E2076. Management of COVID-19 Unilateral Axillary Lymphadenopathy
  1. James Chalfant; David Geffen School of Medicine at University of California, Los Angeles
  2. Craig Wilsen; Stanford University School of Medicine
  3. Debra Ikeda; Stanford University School of Medicine
To investigate breast imaging radiologists’ management of unilateral axillary lymphadenopathy (UAL) after COVID-19 vaccination, following changes to Society of Breast Imaging (SBI) recommendations.

Materials and Methods:
To determine how UAL is managed following changes to SBI recommendations, a 26 question anonymous survey was developed by the California Breast Imaging Information Group (CBIIG) (a group representing California academic and community-based practices) and distributed to 12 CBIIG institutions in June 2022.

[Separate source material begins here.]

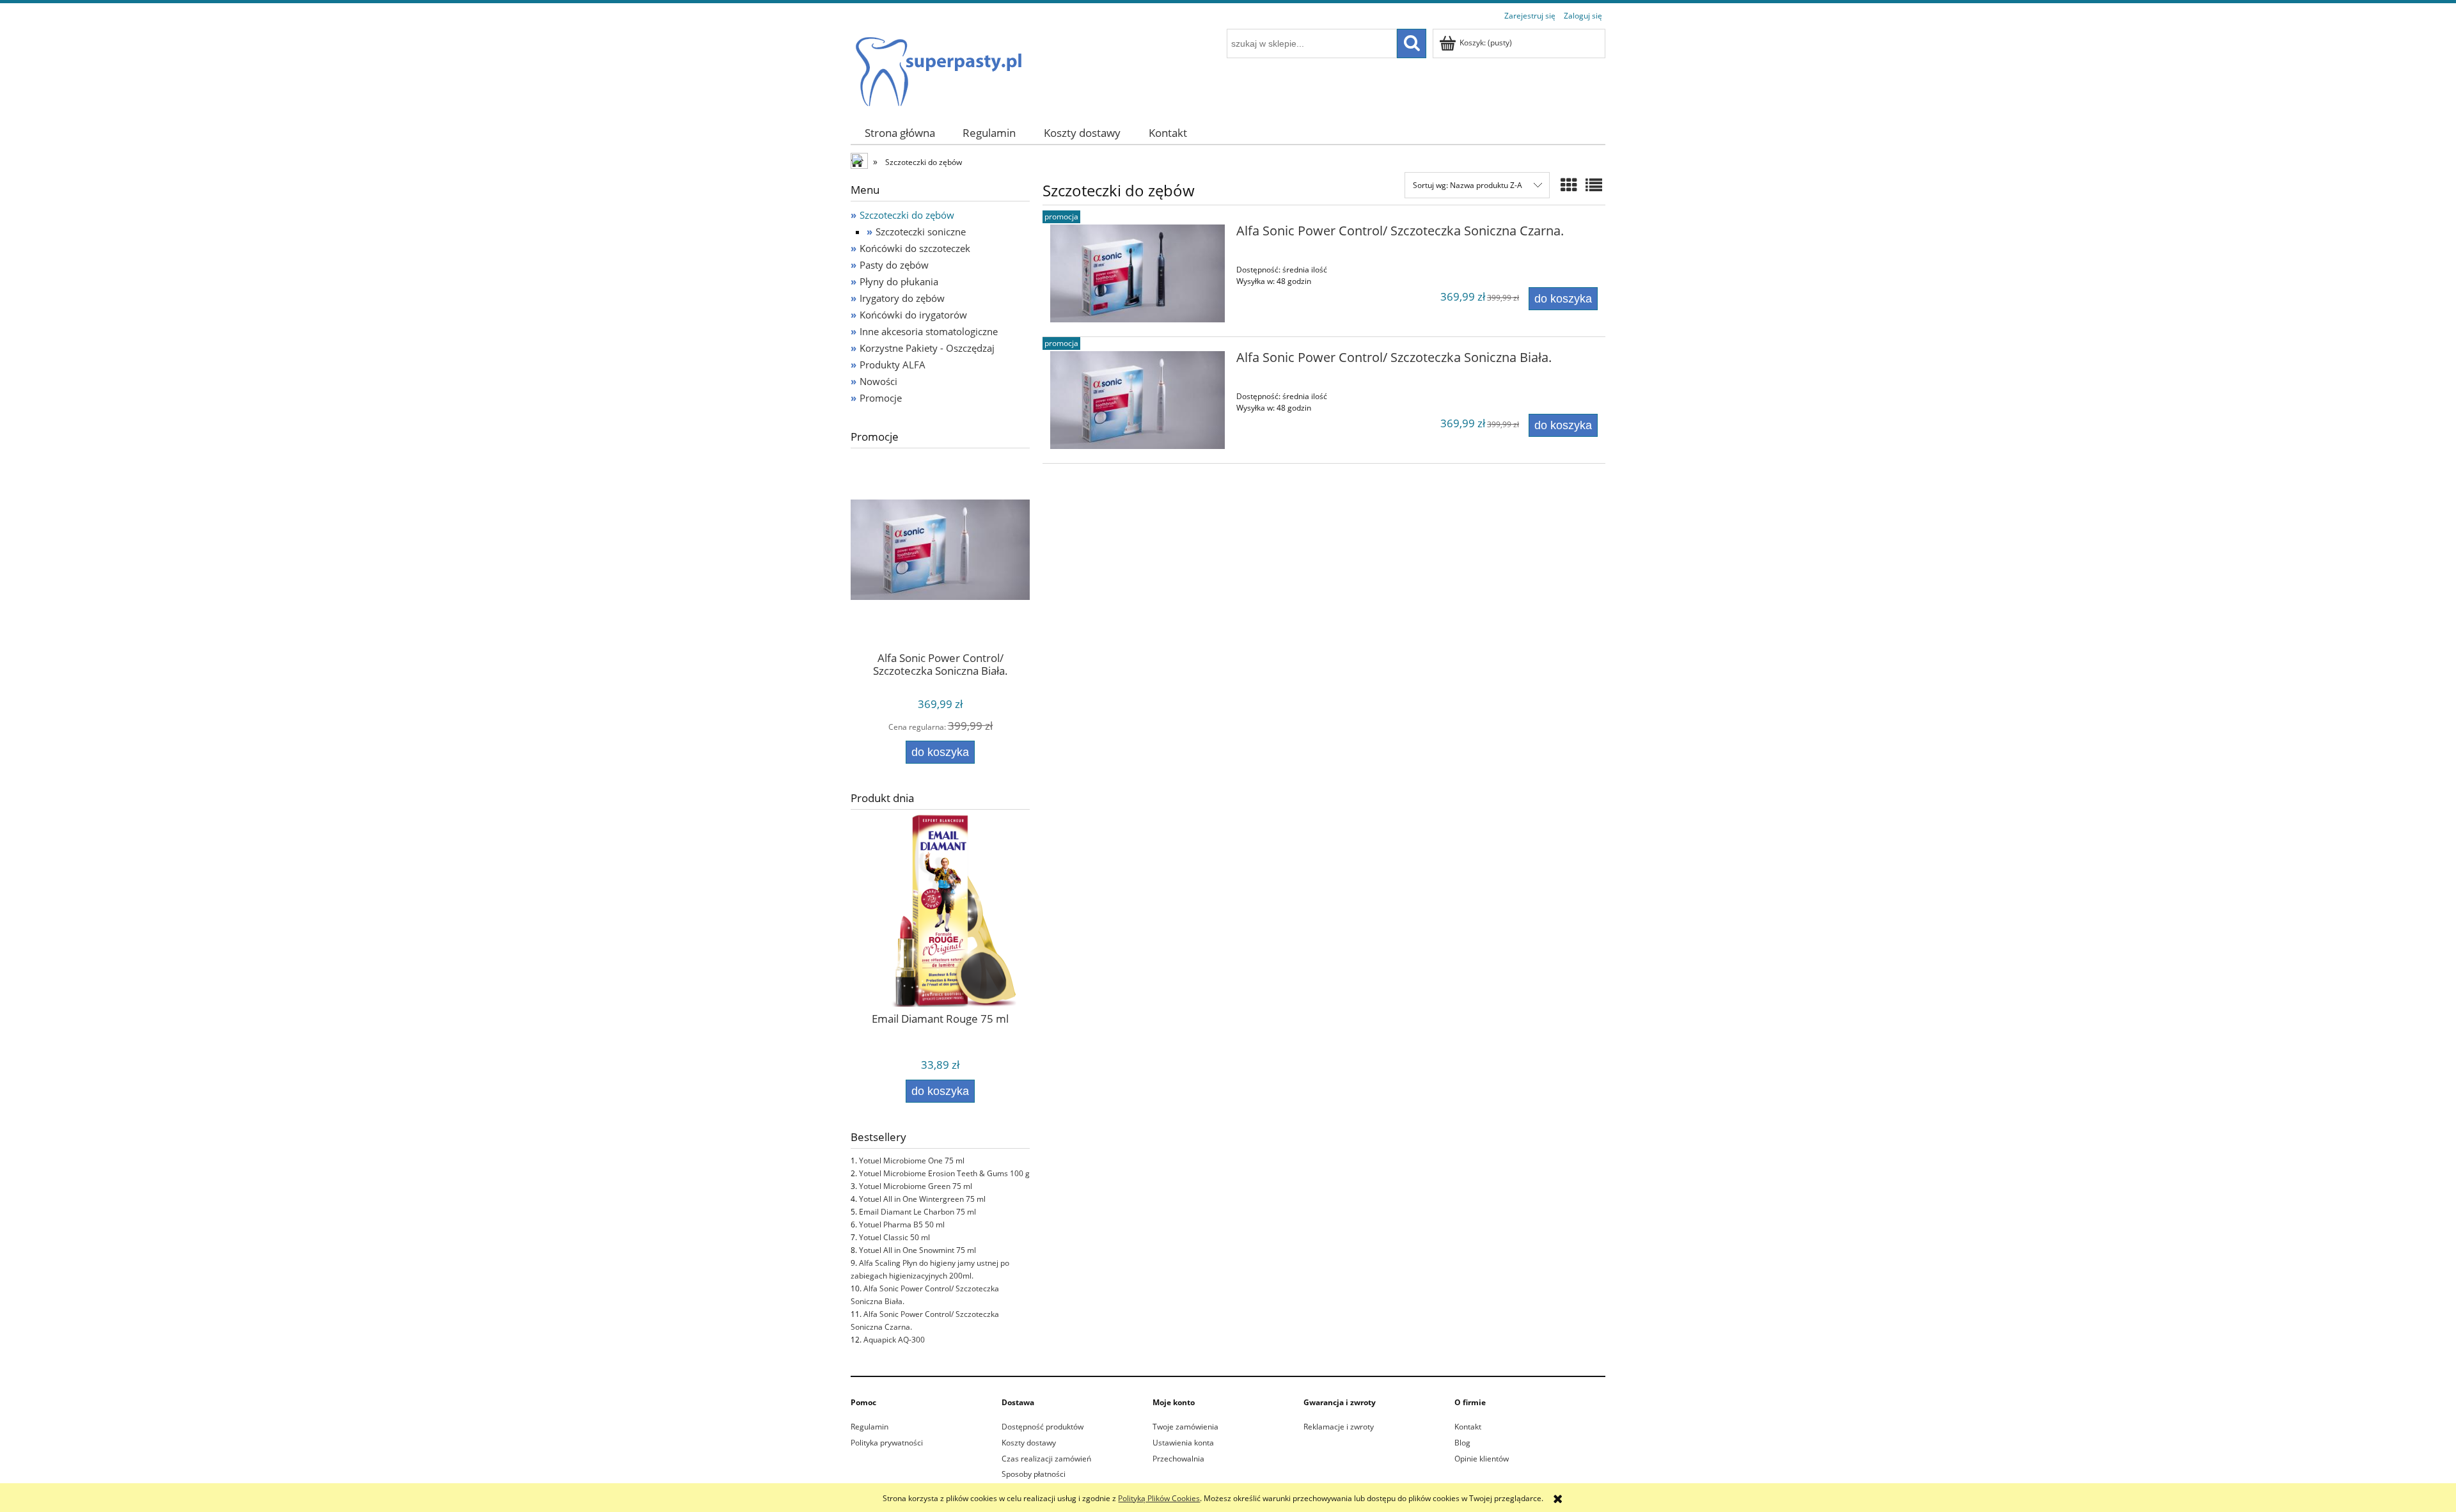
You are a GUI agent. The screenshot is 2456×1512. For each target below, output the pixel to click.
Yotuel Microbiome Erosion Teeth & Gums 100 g (944, 1173)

There were 10 responses (83% response rate, 10/12). All respondents (100%, 10/10) considered recent ipsilateral COVID-19 vaccination relevant in interpreting UAL; 70% (7/10) also considered other vaccinations relevant. Most (60%, 6/10) reported having practice-wide guidelines regarding UAL management. All practices either documented recent COVID-19 vaccinations or the information was readily available in the medical record; 40% (4/10) collected no information for other vaccines. When SBI first suggested delaying screening mammography (SM) after recent COVID-19 vaccinations, 80% (8/10) initially delayed screening. Although SBI stopped recommending delays, 30% (3/10) still required/suggested screening delays. When asked about UAL after recent vaccination on SM if the ipsilateral breast is normal, 40% (4/10) assign BIRADS 0, 30% (3/10) BI-RADS 2, and 30% (3/10) BI-RADS 3. Similarly, when the ipsilateral breast is normal on MRI, 30% (3/10) assign BIRADS 0, 50% (5/10) BI-RADS 2, and 20% (2/10) BI-RADS 3. On ultrasound (US), 40% (4/10) assign BI-RADS 2 and 60% (6/10) BI-RADS 3. If a BI-RADS 0 finding is seen in the ipsilateral breast on SM, 70% (7/10) assign the UAL BIRADS 0 while 30% (3/10) assign the UAL BI-RADS 3. When there is an ipsilateral suspicious finding on MRI, 80% (8/10) assign the UAL BI-RADS 4 and 20% (2/10) assign the UAL BI-RADS 0. For all respondents (100%, 10/10), suspicious breast findings on US prompt an ipsilateral UAL BI-RADS 4. The circumstances triggering a BI-RADS 4 or 5 for UAL were queried to explore risk stratification. Most reported they would typically consider assigning BI-RADS 4 or 5 to UAL if there was a suspicious finding in the ipsilateral breast (100%, 10/10), concurrent known ipsilateral breast cancer (100%, 10/10), and concurrent non-breast malignancy known to metastasize to the axilla (90%, 9/10). 50% (5/10) would also typically consider BI-RADS 4 or 5 for UAL if the patient had a history of breast cancer. Final disposition of BI-RADS 3 UAL was also evaluated. Most (80%, 8/10) recommend follow-up in 8 - 12 weeks. When UAL is improved but is still present on follow-up, 100% (10/10) assign BI-RADS 2. When UAL is unchanged on initial follow-up, 70% (7/10) assign BI-RADS 3 and 30% (3/10) assign BI-RADS 4.

Despite available guidelines, there is no consensus approach to UAL after vaccination, even among breast imaging radiologists in a single state.